Science and Technology

ABO Blood Group Polymorphisms

PETER J. D'ADAMO

Copyright 1989-2024 Peter D'Adamo. All rights reserved.

Originally published in The Townsend Letter for Doctors, September 1990

Despite the recognized importance of the ABO, MNS, and Lewis antigens in blood typing, few physicians appreciate the extraordinary complexity of this system, its association with human disease, fascinating phylogenetic heritage and usefulness in describing physiologic parameters, especially digestive and secretory. These antigens are found in secretions throughout the body and on the surface of endothelial and epithelial cells.

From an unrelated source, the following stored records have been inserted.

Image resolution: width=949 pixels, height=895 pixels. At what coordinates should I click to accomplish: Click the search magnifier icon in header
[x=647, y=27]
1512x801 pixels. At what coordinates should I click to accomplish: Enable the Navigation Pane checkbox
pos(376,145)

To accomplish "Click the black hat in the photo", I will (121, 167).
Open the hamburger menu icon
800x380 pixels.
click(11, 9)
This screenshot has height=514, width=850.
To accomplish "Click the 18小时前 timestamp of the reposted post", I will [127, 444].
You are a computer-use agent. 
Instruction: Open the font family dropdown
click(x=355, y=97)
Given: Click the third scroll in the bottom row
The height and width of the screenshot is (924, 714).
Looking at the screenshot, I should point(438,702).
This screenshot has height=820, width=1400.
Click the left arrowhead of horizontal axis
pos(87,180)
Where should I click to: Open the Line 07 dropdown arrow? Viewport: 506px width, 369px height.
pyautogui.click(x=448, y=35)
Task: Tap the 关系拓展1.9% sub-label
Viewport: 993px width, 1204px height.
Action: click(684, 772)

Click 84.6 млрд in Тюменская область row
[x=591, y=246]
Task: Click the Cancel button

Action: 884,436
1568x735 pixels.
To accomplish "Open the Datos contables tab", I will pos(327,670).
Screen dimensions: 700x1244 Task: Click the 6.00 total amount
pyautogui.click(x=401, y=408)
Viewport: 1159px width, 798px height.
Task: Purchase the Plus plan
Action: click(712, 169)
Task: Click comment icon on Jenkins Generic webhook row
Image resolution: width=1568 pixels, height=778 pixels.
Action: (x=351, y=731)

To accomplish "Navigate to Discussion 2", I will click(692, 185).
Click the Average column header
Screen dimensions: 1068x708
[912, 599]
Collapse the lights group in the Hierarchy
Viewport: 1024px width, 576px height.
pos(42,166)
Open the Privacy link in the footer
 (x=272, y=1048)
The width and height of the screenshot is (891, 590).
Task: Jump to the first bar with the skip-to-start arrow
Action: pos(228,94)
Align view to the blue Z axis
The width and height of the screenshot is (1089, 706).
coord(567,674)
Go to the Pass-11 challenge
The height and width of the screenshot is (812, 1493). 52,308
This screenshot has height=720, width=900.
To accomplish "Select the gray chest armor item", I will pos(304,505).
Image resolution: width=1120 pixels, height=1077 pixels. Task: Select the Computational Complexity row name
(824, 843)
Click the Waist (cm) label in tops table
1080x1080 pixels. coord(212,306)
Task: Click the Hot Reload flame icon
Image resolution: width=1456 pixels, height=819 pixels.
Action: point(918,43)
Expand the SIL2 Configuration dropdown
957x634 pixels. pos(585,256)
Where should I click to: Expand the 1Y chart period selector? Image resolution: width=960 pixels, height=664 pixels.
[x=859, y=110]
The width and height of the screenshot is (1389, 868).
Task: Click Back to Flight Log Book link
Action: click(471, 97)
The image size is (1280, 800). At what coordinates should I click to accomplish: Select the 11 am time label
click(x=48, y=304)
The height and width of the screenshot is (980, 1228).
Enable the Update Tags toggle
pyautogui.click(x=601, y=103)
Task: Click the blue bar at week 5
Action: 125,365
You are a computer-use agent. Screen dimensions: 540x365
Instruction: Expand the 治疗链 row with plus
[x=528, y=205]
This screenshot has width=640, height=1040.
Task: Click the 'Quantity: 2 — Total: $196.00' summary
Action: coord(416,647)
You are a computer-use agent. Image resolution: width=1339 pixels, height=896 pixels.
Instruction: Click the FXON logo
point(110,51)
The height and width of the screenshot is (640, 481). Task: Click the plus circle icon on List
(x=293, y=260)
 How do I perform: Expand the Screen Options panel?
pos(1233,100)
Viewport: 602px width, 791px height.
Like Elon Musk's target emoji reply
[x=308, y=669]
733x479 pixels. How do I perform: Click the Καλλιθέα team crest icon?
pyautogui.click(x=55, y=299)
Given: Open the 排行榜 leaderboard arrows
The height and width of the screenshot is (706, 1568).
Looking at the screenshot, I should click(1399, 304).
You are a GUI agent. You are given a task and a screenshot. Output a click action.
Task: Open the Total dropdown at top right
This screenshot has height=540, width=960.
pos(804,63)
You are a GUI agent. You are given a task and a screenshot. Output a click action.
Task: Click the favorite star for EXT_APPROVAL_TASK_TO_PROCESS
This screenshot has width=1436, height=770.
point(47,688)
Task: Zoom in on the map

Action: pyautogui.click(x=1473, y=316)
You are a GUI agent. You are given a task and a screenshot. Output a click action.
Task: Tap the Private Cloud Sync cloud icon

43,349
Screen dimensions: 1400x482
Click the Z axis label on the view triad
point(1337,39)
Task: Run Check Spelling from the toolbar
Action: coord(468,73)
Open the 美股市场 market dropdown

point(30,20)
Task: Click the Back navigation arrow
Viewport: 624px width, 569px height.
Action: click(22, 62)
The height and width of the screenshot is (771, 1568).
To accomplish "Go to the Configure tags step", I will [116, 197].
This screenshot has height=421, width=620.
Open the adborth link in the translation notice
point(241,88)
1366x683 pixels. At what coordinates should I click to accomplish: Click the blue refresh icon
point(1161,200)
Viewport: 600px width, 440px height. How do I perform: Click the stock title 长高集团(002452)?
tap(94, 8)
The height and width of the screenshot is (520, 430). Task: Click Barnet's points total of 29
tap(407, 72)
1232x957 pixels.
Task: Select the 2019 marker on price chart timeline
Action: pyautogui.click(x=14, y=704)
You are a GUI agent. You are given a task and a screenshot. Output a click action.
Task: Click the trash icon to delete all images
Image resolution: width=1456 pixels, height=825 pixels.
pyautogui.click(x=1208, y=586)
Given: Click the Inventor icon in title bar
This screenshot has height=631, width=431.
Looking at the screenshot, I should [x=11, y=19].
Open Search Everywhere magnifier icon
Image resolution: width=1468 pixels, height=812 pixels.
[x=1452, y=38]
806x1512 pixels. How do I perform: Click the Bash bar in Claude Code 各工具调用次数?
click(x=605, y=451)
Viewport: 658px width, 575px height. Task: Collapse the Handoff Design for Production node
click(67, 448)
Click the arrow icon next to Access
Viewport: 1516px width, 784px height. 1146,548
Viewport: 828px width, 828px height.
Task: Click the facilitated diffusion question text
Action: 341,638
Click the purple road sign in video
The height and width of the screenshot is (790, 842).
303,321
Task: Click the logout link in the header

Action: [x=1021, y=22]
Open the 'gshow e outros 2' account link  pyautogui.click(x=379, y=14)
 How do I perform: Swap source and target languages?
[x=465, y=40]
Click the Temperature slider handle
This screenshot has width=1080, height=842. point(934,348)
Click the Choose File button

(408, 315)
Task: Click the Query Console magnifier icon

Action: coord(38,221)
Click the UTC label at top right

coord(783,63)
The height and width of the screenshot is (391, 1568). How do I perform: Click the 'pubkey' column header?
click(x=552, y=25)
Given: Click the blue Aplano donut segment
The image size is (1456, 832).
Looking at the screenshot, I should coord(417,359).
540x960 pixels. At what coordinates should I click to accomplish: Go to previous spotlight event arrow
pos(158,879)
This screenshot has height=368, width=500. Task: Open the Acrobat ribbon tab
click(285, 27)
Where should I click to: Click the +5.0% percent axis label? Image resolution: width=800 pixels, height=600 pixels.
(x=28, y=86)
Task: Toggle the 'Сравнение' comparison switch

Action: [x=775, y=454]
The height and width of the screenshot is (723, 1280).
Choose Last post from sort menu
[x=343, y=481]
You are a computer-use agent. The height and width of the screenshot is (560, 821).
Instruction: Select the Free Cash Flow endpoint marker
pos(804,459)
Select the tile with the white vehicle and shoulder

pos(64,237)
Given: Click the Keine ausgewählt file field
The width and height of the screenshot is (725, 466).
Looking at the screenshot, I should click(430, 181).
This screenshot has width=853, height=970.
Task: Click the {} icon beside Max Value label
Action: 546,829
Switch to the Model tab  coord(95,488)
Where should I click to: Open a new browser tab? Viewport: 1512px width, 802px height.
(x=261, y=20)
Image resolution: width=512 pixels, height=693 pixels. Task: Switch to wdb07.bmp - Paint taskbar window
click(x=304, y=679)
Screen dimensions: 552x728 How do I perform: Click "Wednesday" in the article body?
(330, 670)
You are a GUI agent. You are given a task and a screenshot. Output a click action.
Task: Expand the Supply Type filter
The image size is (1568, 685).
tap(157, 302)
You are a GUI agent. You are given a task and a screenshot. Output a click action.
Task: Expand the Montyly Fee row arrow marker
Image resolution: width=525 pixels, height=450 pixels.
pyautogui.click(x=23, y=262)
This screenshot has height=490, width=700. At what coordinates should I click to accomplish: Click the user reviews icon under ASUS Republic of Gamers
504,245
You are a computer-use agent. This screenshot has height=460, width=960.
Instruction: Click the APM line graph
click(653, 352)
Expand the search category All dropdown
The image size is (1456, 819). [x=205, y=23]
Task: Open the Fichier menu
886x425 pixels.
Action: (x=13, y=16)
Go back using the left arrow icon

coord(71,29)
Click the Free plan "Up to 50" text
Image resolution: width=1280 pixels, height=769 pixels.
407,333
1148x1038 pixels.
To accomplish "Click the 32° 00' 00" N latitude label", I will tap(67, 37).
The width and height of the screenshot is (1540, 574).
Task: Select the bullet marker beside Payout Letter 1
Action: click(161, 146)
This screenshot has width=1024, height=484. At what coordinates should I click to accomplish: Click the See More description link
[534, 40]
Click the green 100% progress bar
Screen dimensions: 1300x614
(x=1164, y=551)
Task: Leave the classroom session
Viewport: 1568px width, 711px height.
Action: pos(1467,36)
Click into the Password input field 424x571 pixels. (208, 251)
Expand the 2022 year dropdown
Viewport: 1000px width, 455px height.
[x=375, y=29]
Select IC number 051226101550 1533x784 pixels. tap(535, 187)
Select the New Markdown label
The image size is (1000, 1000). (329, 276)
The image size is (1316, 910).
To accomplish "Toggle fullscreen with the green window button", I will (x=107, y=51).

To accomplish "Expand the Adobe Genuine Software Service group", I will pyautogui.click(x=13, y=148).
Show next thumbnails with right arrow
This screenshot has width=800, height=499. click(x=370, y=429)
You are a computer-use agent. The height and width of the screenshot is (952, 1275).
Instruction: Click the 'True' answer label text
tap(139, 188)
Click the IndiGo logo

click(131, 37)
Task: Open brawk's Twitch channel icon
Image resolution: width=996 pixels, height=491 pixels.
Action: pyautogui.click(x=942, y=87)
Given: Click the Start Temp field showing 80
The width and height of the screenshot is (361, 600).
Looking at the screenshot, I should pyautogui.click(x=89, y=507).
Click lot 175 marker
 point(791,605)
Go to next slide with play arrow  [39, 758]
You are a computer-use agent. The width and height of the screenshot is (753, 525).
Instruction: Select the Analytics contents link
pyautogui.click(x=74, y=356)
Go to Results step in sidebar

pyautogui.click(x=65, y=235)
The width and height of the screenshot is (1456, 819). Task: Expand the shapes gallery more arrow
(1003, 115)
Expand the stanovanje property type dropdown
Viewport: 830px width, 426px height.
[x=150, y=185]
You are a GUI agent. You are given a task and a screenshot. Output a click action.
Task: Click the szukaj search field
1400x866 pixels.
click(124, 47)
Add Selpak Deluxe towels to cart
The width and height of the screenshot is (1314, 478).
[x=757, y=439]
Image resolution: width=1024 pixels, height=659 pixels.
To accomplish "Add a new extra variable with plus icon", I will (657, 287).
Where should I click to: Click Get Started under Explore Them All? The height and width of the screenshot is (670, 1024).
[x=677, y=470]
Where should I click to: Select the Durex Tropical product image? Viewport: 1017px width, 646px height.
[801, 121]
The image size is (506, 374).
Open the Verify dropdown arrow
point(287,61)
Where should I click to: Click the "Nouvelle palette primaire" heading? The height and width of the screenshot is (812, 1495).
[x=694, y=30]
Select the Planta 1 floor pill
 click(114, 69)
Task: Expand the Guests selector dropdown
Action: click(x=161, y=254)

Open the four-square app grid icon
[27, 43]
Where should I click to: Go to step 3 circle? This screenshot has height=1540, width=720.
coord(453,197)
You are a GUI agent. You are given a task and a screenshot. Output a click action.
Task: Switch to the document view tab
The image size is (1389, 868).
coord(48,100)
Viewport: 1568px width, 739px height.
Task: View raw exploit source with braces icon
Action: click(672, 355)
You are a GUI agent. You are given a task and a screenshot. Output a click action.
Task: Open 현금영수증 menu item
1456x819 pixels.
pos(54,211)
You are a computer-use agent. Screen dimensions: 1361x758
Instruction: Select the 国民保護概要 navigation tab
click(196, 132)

The first description of a human blood group system was published by Landsteiner in 1900, working to understand the unpredictability of hemolytic reactions resulting from early attempts at transfusion. Using the newly discovered lectins abrin and ricin, recently isolated by Stillmark, he was able to describe classically what has still remained the major blood group of clinical interest. Many other blood grouping systems based either on membrane or sera antigen antibody interactions have also been discovered. The most clinically relevant of these are the MNS and Lewis antigen systems. It is estimated that there are in excess of 400 blood type antigens now known.

Immunochemistry

There are now set parameters which determine if an antigen possesses blood group activity. Most blood group antigens are carbohydrates extending outward from membrane bound glycolipids and glycoproteins. These membrane glyco conjugates are typically rich in sialic acids whose high degree of hydrophilicity and negative ionic charge results in their projection outward from the cell membrane. Sialic acids do not appear to have a role in ABO blood group specificity, but high or low concentrations may enhance or interfere with the expression of blood group activity.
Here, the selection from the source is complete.